ULFA: The Mirage of Dawn
- Author: Rajeev Bhattacharyya
- Subject: ULFA & Assam
- Genre: Political Science
- Publisher: HarperCollins
- Publication date: 2023
- Pages: 400
- ISBN: 978-93-5699-308-2 Hardcover
- OCLC: 1391328707

= ULFA: The Mirage of Dawn =

Political Science Book

ULFA: The Mirage of Dawn is a non-fiction political science book about Assam's banned militant organization ULFA. It is written by journalist Rajeev Bhattacharyya and published by HarperCollins in 2023.

== Overview ==
Rajeev Bhattacharyya, a journalist and author of multiple books from Assam, renders exclusive research on ULFA from starting to its separation.

Pradip Phanjoubam writing for The Tribune emphasized that the book covered wide range of interviews, and, it included testimonies of rooted ULFA cadres to its heavyweight leaders giving an inner view of all plausible development of relevance."

Sudipta Datta from The Hindu writes "For his new book, The Mirage of Dawn, Rajeev Bhattacharyya travelled the ULFA trail which took him to remote places in Assam — to rebel camps in Myanmar, Bangladesh, Bhutan and New Delhi. He writes about the outfit’s “conflicting accounts of its history, the internecine squabbles within and the wide range of clandestine activities in neighbouring countries, not all of which were known to all of its own leadership.”

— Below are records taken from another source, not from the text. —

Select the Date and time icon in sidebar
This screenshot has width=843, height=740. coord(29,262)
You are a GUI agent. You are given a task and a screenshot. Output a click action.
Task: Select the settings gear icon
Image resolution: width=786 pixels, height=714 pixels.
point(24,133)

Jayanta Kalita for The Times of India digging into deep of the book and zeroed that the ULFA chief Paresh Baruah was able to obtain 600 weapons from a deal with Mossad from Romania-Ukraine to Bangladesh.

ETV Bharat commented that the book unearthed about four killing attacks against Paresh Baruah.

== Critical reception ==
Reviewing the book Swedish journalist Bertil Lintner opined "The book was also written recently enough to include a section about events after the February 2021 coup in Myanmar—and how the Myanmar military has, reportedly, been using Manipuri groups to fight pro-democracy forces in Chin State and Sagaing Region."

Atul K Thakur wrote for Firstpost stated that the book covered extensive issues like Operation Golden Bird, Sanjoy Ghose Killing to Chittagong Arms Haul of 2004."

Ashutosh Kumar Thakur of Outlook wrote that the book’s detailed narrative and new information make it engaging, comparing it to Nirmal Nibedon’s The Night of the Guerrillas. He noted that its ten chapters provide a comprehensive account of the banned group, particularly its overseas links and camps in Bhutan, Myanmar, and Bangladesh."

Rajesh Singh for Republica states that the book offers a remarkable history of ULFA, its formation and rise to prominence, the interplay of its principal characters, the role of foreign elements and wane in its influence.

A reviewer from NDTV noted that the first batch of ULFA militants was trained in Pakistan in 1991 to 1992 in three groups comprising a total of about 40 members. The reviewer also stated that out of those three groups, one group was trained near Peshawar and other members were taken for short visits to Kandahar in Afghanistan and the arms bazaar at Darra Adam Khel near the Safed Koh mountains in Pakistan.

Colonel Vivek Chadha (Retd) from IDSA wrote "Bhattacharyya notes the limited success of Operation Bajrang with the initial forays of the army hitting vacated ULFA camps. He further highlights issues of human rights violations that lead to the alienation of the local population (p. 99)."